→ **WHAT TO PRODUCE**: For this exercise, an exact copy is needed of only the lines from the one containing "Instruction: Click the" through the end of the data, with pictures left out.

→ **INFORMATION PROVIDED**:

====

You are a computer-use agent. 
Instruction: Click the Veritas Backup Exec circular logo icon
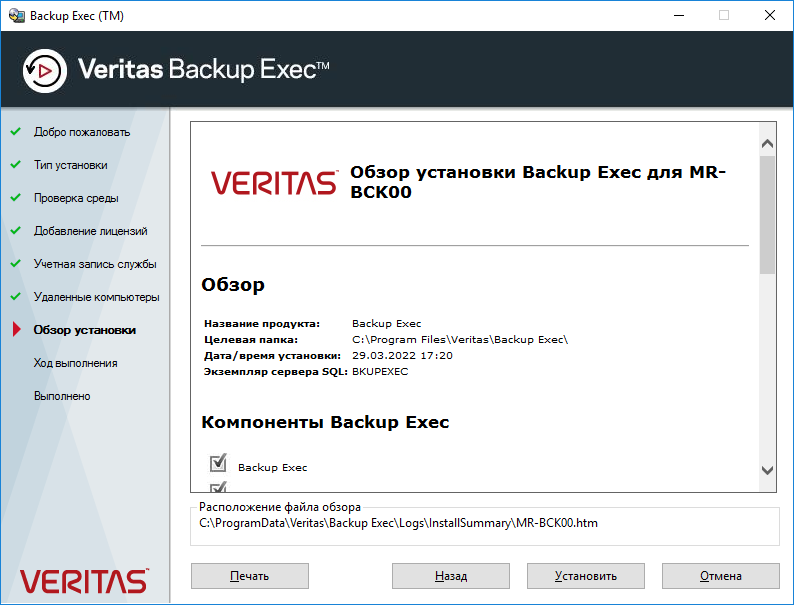click(45, 70)
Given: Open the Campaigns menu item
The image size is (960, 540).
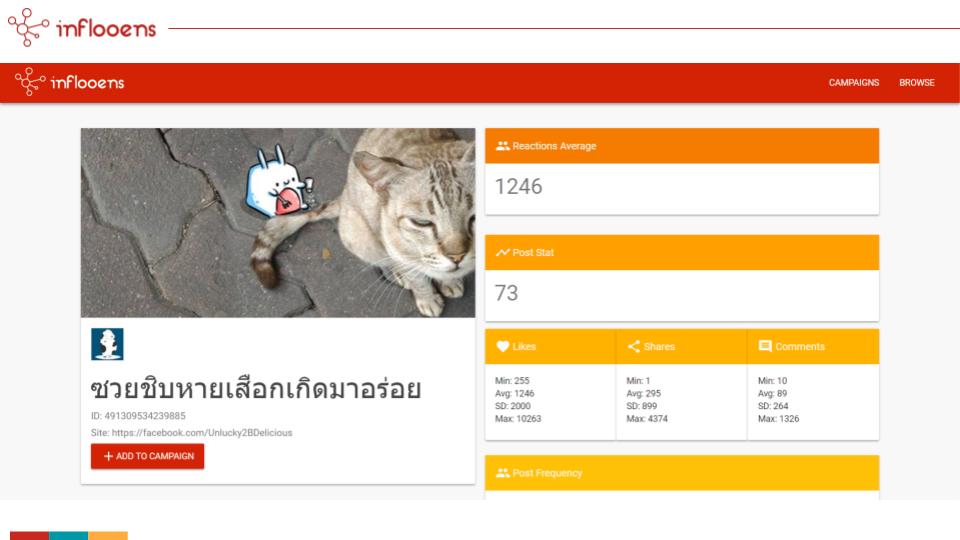Looking at the screenshot, I should coord(853,83).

====

→ **REPLY**:
Instruction: Click the Veritas Backup Exec circular logo icon
click(45, 70)
Given: Open the Campaigns menu item
The image size is (960, 540).
Looking at the screenshot, I should coord(853,83).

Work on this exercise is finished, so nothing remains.